Human-in-the-loop Transportation Simulation Modeling with Application to Eco-Driving

The transportation community has long used two distinct simulator types without any formal integration between them. First, are microscopic Traffic Simulation (S) models, which simulate the movement of individual vehicles based on car-following and lane-changing models, and which have been used to evaluate the operational efficiency of transportation networks. Second, are Driving Simulators (DS), which have been used to examine individual human subjects within a virtual environment. The current research develops a prototype human-in-the-loop transportation simulation modeling framework by integrating these heterogeneous simulation platforms, whose specifications are often in direct opposition. To illustrate the feasibility of the approach, a prototype simulator is developed by integrating a commercial state-of-the-art traffic simulation model with a Driving Simulator custom-developed by the present research team. The prototype system allows the human driver to control (i.e. drive) a subject vehicle in the virtual traffic simulation environment. At the same time, the background traffic that the human driver sees and drives amongst is that resulting from the macroscopic TS, which now intelligently responds to the actions made by the human driver. This capacity helps to broaden the range of applications to which either type of simulators is applicable.
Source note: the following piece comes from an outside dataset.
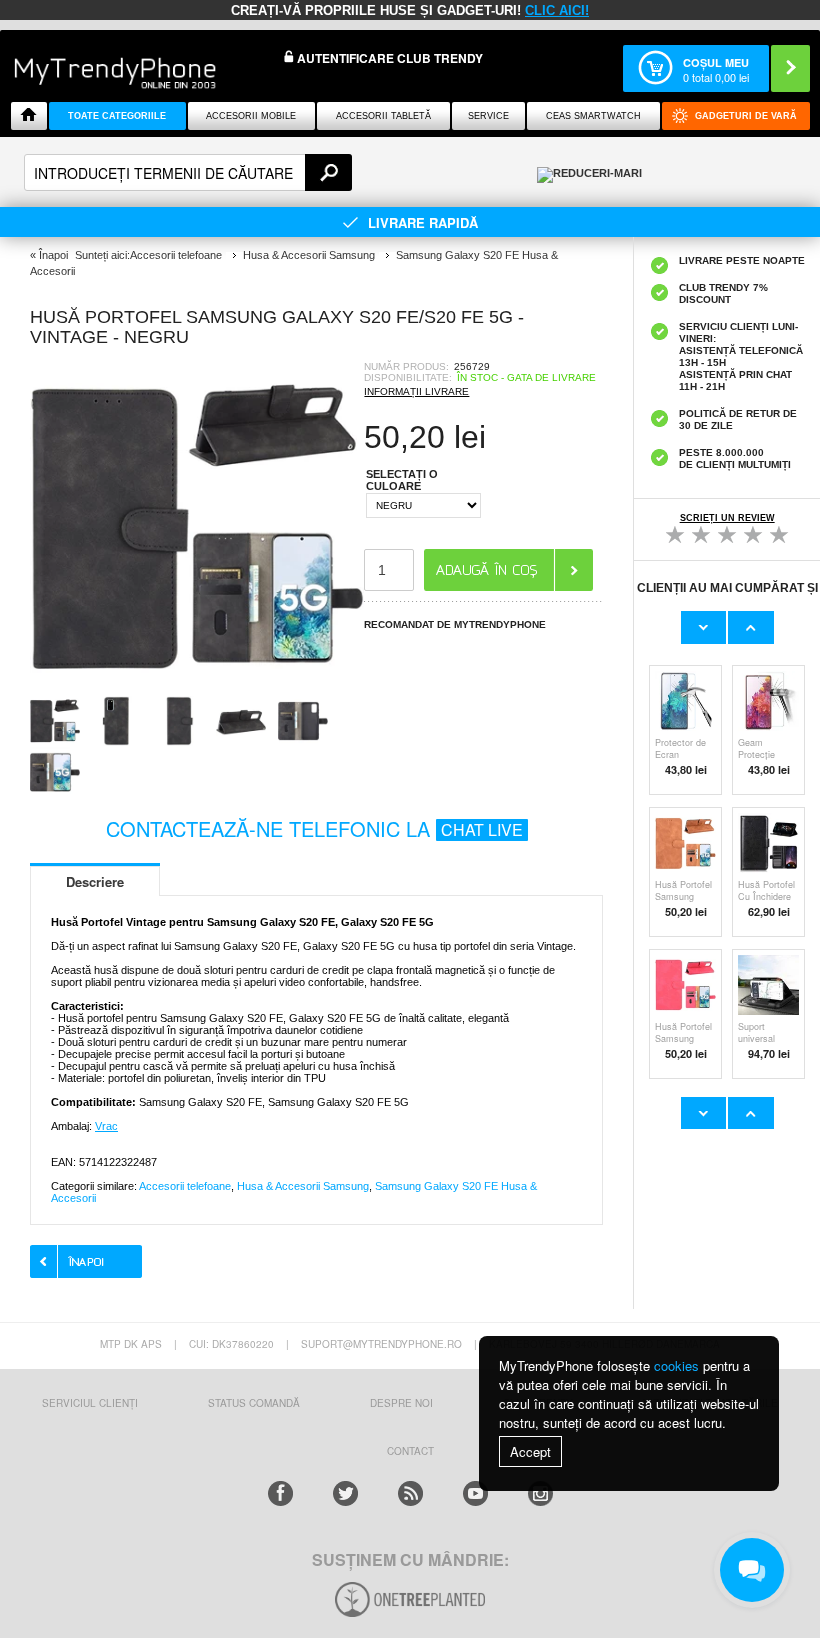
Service (488, 116)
As a pilot application for the present study, the prototype integrated simulator is used in conjunction with a fuel consumption and tailpipe emissions model for a small group of subject drivers. In this study, several human subjects are asked to drive a simulated real-world course twice, once each in two levels of traffic congestion. This analysis concludes by suggesting possible refinements to the developed prototype, including a real-time networking capacity that will allow multiple human participants to simultaneously interact within our integrated environment. Such a feature is prevalent in entertainment gaming environments, but absent, to date, in research-minded, vehicle simulation and training applications.